The Bride’s Attire and The Walk With Tarot

Our featured image today is one from my favorite painting. It is a piece by Makovsky called The Russian Bride’s Attire. It is my favorite, because as I walked through an art museum in San Fransisco, with my best friend turned boyfriend, I found myself in front of this painting, ten times my own size.

I was engulfed by the emotion of the art. I could hear the women giggling at times, could smell the musty air. I could feel the sadness and the small, incongruous tremors of fear in the bride’s heart. I could feel the lavish ritual around me, of women preparing their smallest woman for the mystery of marriage. An image of a passage; grand, and beautiful, joyful and sad. I was standing in front of this piece of art, holding my breath, with tears rolling down my face.

When he turned his attention away from the work of art he was looking at, to me, I deftly wiped the tears away, but didn’t want to move. I wanted to be hugged, and prodded, and loved (even harshly) by this circle of women.

The further into my internal journey of initiation into marriage, the smaller my circle of women feels, and at times, I am severely disheartened and disappointed by this reality. Where are the people on my side of the court, who will be there when the days get hard and I just need another married woman to talk to- who gets it? Where are the women who will remind me how to be a good friend, lover and partner for my person? Where are the women who are going to remind me to be appreciative, or to tell me it’s okay to feel darkly about it all, or to laugh and cry with me in my joy of finding someone who treats me like a Queen of Pentacles and loves me like a Queen of Wands, who holds me like the Page of Cups I am sometimes, and cherishes me like the Forest Lover equal from the Wildwood? Where are the women who love and appreciate me for the friend and cat-tarot-death lady that I am? Where is my tribe?

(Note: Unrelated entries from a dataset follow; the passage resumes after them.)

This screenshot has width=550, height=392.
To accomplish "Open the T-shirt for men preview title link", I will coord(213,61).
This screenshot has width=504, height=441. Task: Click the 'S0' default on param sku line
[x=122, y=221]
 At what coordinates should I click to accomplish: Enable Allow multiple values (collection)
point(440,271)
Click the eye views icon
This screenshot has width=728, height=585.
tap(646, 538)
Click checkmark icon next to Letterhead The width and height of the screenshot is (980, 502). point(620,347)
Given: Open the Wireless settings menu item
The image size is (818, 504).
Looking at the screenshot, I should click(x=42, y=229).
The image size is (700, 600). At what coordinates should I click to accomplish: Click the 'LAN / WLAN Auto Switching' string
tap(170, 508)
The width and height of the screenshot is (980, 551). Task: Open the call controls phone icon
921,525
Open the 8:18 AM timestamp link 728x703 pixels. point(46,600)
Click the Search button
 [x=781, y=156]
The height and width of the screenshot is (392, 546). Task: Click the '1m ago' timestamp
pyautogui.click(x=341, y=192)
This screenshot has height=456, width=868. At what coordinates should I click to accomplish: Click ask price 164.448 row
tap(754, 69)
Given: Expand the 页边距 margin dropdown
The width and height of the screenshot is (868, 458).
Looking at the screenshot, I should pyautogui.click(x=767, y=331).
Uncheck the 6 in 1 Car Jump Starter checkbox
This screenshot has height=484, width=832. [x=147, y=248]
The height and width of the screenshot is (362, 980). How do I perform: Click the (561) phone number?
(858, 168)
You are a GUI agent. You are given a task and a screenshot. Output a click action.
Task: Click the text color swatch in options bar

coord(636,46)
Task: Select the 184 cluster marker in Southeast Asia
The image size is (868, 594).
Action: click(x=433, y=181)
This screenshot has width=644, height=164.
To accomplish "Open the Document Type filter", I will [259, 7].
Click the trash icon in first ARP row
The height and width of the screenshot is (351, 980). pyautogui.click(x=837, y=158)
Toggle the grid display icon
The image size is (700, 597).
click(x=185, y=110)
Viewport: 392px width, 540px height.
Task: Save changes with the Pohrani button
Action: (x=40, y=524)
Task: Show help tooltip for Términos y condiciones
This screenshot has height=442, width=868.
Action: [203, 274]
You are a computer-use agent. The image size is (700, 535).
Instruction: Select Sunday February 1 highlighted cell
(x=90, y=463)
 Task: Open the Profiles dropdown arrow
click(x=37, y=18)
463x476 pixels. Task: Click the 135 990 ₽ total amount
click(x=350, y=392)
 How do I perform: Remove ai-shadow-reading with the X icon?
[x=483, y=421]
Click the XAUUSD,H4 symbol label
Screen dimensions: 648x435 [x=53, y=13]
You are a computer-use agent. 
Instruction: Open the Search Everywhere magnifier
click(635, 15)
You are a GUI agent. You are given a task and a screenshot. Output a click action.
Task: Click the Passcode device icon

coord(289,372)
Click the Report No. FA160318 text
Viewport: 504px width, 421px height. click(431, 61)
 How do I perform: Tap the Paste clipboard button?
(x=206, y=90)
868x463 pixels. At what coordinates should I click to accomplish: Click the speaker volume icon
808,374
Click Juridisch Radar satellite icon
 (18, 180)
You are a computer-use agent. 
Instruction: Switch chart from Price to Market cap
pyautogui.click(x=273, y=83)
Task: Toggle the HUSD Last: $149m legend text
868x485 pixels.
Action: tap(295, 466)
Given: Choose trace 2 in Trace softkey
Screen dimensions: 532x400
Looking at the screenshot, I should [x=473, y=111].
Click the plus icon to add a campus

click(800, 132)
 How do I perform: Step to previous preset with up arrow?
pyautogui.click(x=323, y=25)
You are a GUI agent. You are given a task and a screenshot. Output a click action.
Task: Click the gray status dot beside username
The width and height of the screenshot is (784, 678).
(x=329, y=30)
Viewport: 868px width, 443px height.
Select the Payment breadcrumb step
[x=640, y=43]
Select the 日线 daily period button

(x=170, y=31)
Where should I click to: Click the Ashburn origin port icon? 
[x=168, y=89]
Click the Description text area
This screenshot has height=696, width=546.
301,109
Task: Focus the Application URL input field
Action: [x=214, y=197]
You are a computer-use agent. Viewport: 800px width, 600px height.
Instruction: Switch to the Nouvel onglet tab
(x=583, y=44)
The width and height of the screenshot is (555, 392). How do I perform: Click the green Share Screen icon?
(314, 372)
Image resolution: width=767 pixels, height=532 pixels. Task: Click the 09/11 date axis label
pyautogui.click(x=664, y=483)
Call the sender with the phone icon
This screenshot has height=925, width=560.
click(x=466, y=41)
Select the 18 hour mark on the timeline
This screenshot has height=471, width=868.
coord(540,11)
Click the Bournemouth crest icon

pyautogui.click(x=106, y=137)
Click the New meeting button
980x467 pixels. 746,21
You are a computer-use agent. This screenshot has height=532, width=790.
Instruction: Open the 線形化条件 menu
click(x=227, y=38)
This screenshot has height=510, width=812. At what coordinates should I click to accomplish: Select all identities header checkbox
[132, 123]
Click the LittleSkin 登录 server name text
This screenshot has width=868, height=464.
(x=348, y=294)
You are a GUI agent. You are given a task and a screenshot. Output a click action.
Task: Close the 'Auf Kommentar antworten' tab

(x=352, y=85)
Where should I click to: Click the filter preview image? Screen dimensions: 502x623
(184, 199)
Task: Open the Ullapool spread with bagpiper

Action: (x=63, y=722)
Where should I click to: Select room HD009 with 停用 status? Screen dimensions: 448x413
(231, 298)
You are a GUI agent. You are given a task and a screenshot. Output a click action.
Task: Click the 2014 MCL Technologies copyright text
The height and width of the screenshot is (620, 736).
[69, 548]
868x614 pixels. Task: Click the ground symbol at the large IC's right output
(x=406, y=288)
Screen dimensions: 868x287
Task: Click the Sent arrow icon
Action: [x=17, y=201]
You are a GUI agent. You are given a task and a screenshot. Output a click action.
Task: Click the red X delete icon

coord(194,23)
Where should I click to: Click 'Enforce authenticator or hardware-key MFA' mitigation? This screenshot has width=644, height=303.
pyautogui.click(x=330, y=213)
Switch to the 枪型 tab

I am discovering, through my readings, that to my surprise, death is a central theme to this joyous rite of passage. I am shedding, I am learning, I am digging and journeying and changing and transforming. And I feel wildly alone through it all.

Druidcraft and Wildwood Tarot. Art by Will Worthington

So, today when I woke up and remembered that this man that I love bought me an original art piece of my favorite Major Arcana card from the Wildwood (The Hooded Man), I knew the Wildwood needed my attention.

I have very little ability to commit to a single deck. So, I’ve committed to three, for the year. I might pull some others out here and there, but for the majority of my work- the Wildwood, Druidcraft, and Druid Animal Oracle are going to be front and center. I did pathworking today with the Fools from both decks, and they both had messages for me that I feel are relevant for this current soul journey I am on.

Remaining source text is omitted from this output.